(Records drawn from a dataset)

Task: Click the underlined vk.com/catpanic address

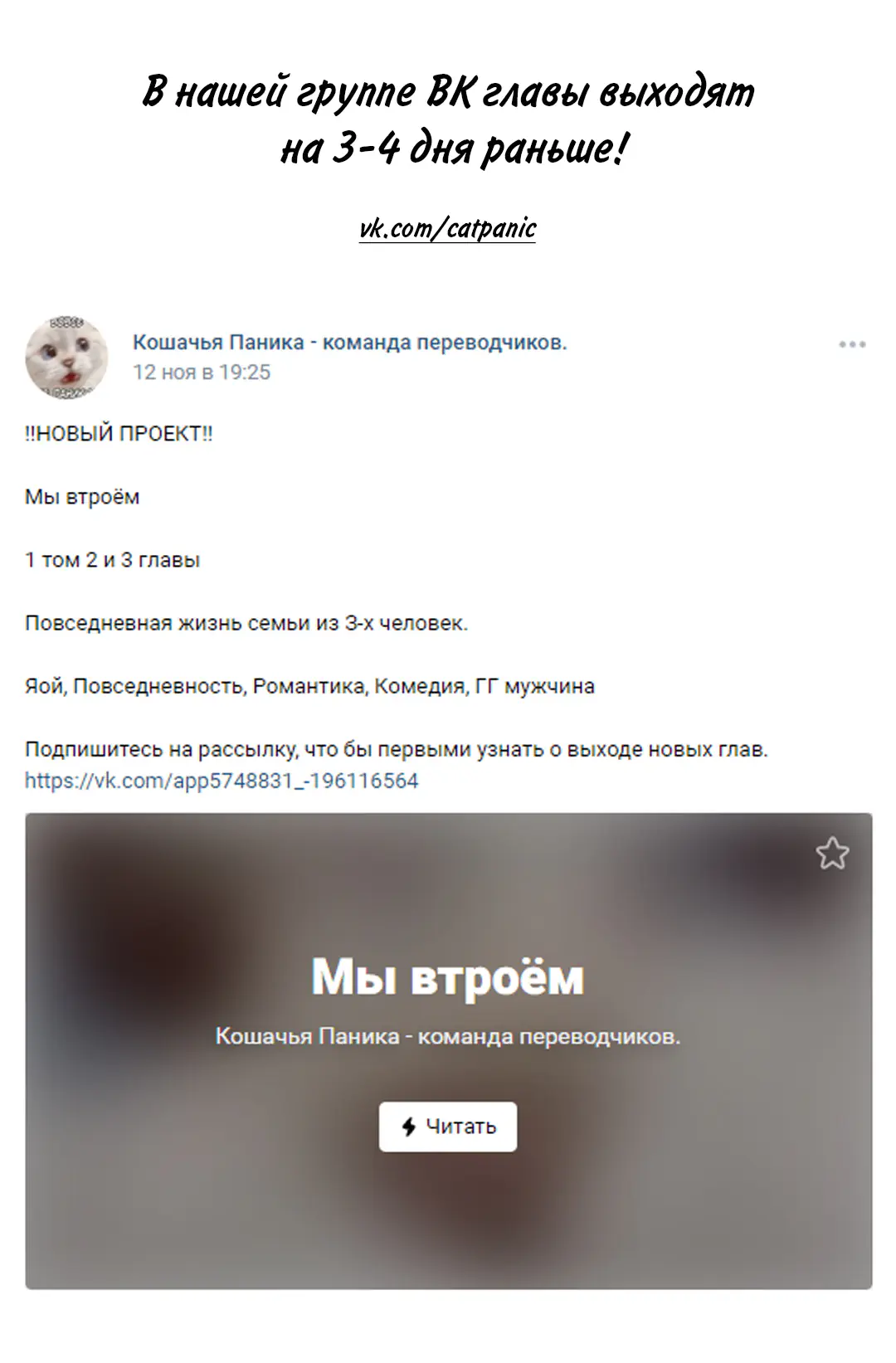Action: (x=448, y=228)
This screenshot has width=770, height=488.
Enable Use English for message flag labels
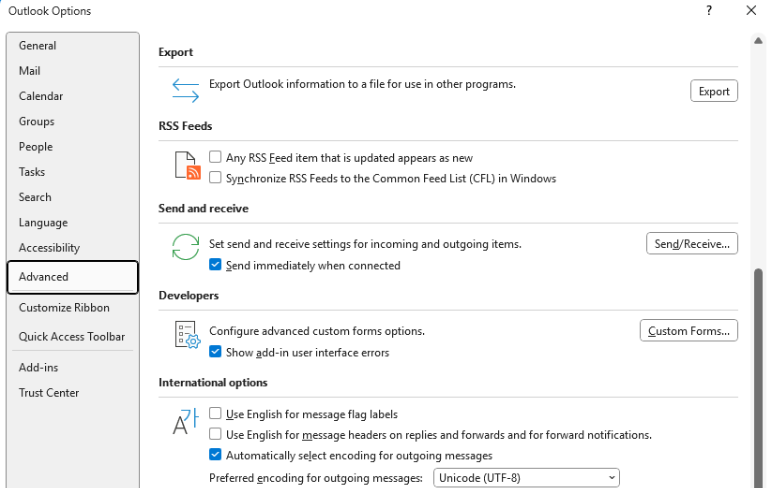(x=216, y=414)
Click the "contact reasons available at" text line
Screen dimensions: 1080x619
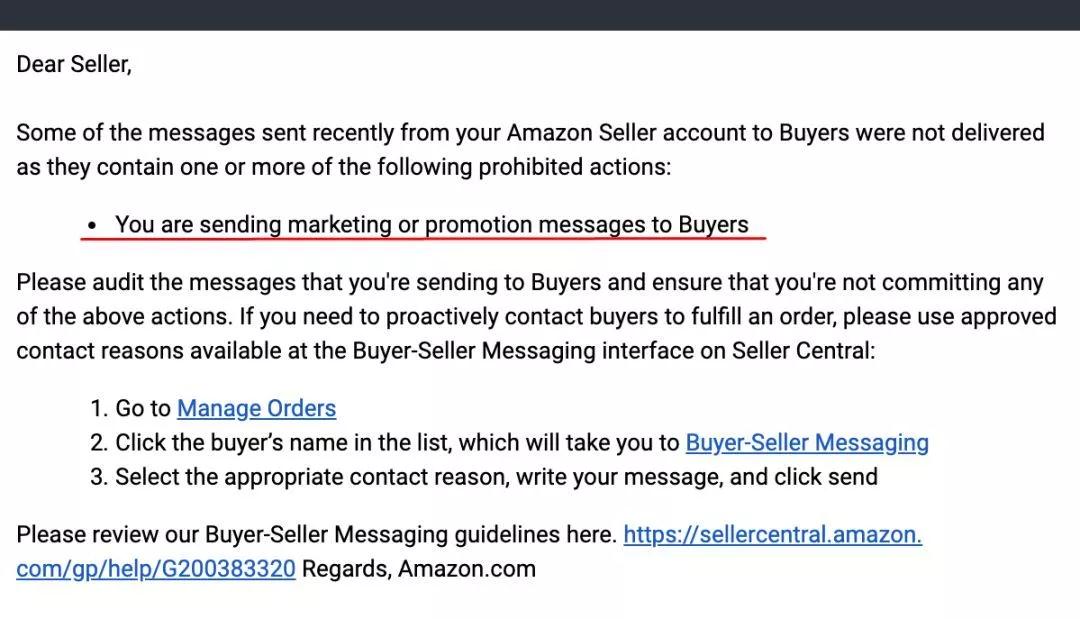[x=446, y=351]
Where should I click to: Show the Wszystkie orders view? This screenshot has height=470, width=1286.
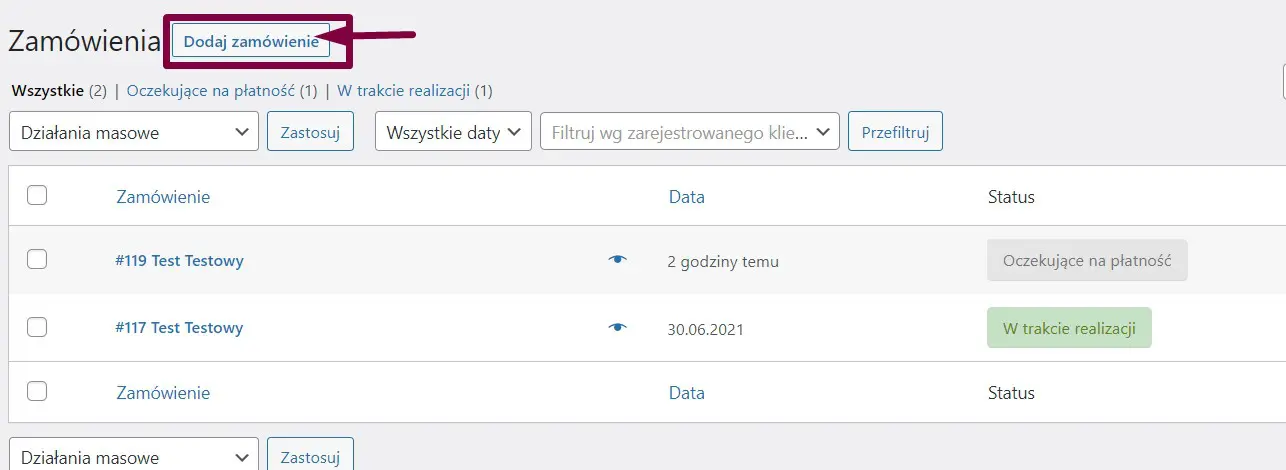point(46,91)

Your task:
Without any of the pictures, set the entries down again exactly as written.

Exercise response:
Task: Click the underlined vk.com/catpanic address

Action: (x=448, y=228)
This screenshot has width=770, height=488.
Enable Use English for message flag labels
(x=216, y=414)
Click the "contact reasons available at" text line
Screen dimensions: 1080x619
[x=446, y=351]
Where should I click to: Show the Wszystkie orders view? This screenshot has height=470, width=1286.
point(46,91)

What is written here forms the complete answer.